START THE INPUT

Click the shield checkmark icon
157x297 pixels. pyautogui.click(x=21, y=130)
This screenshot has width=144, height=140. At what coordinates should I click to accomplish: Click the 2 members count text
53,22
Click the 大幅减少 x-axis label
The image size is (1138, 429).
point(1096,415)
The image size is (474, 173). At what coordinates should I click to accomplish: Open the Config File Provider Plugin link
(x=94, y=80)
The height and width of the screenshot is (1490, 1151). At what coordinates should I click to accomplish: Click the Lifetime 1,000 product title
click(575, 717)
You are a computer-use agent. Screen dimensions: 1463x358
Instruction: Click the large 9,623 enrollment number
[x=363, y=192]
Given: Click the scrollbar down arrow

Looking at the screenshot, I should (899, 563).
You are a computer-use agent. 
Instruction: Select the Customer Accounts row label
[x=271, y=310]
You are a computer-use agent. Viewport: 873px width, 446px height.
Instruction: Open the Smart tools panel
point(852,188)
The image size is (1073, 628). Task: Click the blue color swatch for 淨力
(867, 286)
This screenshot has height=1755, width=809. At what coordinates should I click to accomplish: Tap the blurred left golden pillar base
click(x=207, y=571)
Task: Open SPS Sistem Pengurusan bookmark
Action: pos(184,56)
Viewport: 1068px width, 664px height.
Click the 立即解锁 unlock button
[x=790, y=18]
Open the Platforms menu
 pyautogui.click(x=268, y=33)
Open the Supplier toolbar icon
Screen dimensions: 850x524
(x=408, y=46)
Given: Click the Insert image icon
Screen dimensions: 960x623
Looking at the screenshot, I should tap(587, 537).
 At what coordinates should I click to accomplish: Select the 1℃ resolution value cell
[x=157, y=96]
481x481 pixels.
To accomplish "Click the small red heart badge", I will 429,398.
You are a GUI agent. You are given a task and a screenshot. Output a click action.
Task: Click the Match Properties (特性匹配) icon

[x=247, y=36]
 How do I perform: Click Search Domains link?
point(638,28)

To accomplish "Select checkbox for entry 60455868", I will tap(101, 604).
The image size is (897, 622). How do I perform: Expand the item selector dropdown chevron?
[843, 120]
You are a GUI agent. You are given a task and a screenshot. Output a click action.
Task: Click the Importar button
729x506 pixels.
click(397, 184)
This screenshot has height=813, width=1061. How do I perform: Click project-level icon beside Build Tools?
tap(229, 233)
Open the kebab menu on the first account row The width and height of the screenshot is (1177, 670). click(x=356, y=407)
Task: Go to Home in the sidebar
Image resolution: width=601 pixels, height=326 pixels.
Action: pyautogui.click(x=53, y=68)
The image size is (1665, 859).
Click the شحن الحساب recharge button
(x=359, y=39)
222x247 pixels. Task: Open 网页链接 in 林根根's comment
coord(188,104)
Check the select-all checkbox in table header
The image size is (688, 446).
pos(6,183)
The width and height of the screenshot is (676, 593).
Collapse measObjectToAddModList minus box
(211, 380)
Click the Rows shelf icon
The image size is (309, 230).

END THE INPUT

WHAT YOU NEED TO DO.
Copy each line in the entries above where "will" turns up.

ANSWER TO THIS TASK.
To accomplish "Click the small red heart badge", I will 429,398.
To accomplish "Select checkbox for entry 60455868", I will tap(101, 604).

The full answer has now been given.